::: DOCUMENT EXCERPT
(Analysis by Benjamin Qi)

For each $i$ from $1$ to $N,$ try setting $a_1=i.$ Then we can determine the rest of the elements of $a$ by setting $a_i=b_{i-1}-a_{i-1}$ for each $2\le i\le N.$ If this indeed produces a valid permutation (all elements of $a$ are in $[1,N]$ and none repeat), then return the result. This runs in $O(N^2)$ time.

Dhruv Rohatgi's code:

#include <iostream>
#include <algorithm>
using namespace std;
 
int N;
int b[100000], d[100000], ans[100000];
bool used[100000];
 
int main() {
	freopen("photo.in","r",stdin);
	freopen("photo.out","w",stdout);
	cin >> N;
	for(int i=0;i<N-1;i++)
		cin >> b[i];
	for(int i=2;i<N;i++)
		d[i] = b[i-1]-b[i-2];
	for(int a=1;a<=N;a++)
::::::
### GIVEN TASK 1
In the permutation analysis, what running time is given for the approach?
### GIVEN TASK 2
From the permutation analysis, copy the part that opens with the words containing "For each $i$" and closes with "in $O(N^2)$ time.".
### GIVEN TASK 3
Continue the permutation analysis from its last line.
::: COLLECTED DATA
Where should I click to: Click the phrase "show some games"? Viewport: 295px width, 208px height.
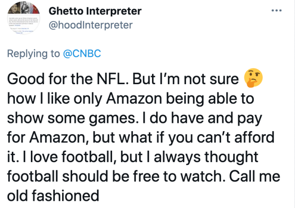[61, 117]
::::::
### EXPECTED ANSWER 1
$O(N^2)$ time.

### EXPECTED ANSWER 2
For each $i$ from $1$ to $N,$ try setting $a_1=i.$ Then we can determine the rest of the elements of $a$ by setting $a_i=b_{i-1}-a_{i-1}$ for each $2\le i\le N.$ If this indeed produces a valid permutation (all elements of $a$ are in $[1,N]$ and none repeat), then return the result. This runs in $O(N^2)$ time.

### EXPECTED ANSWER 3
	{
		ans[0] = a, ans[1] = b[0] - a;
		for(int i=2;i<N;i++)
			ans[i] = ans[i-2] + d[i];
		for(int i=1;i<=N;i++)
			used[i] = 0;
		bool bad = 0;
		for(int i=0;i<N;i++)
		{
			if(used[ans[i]] || ans[i] <= 0 || ans[i] > N)
			{
				bad = 1;
				break;
			}
			used[ans[i]] = 1;
		}
		if(!bad)
		{
			for(int i=0;i<N;i++)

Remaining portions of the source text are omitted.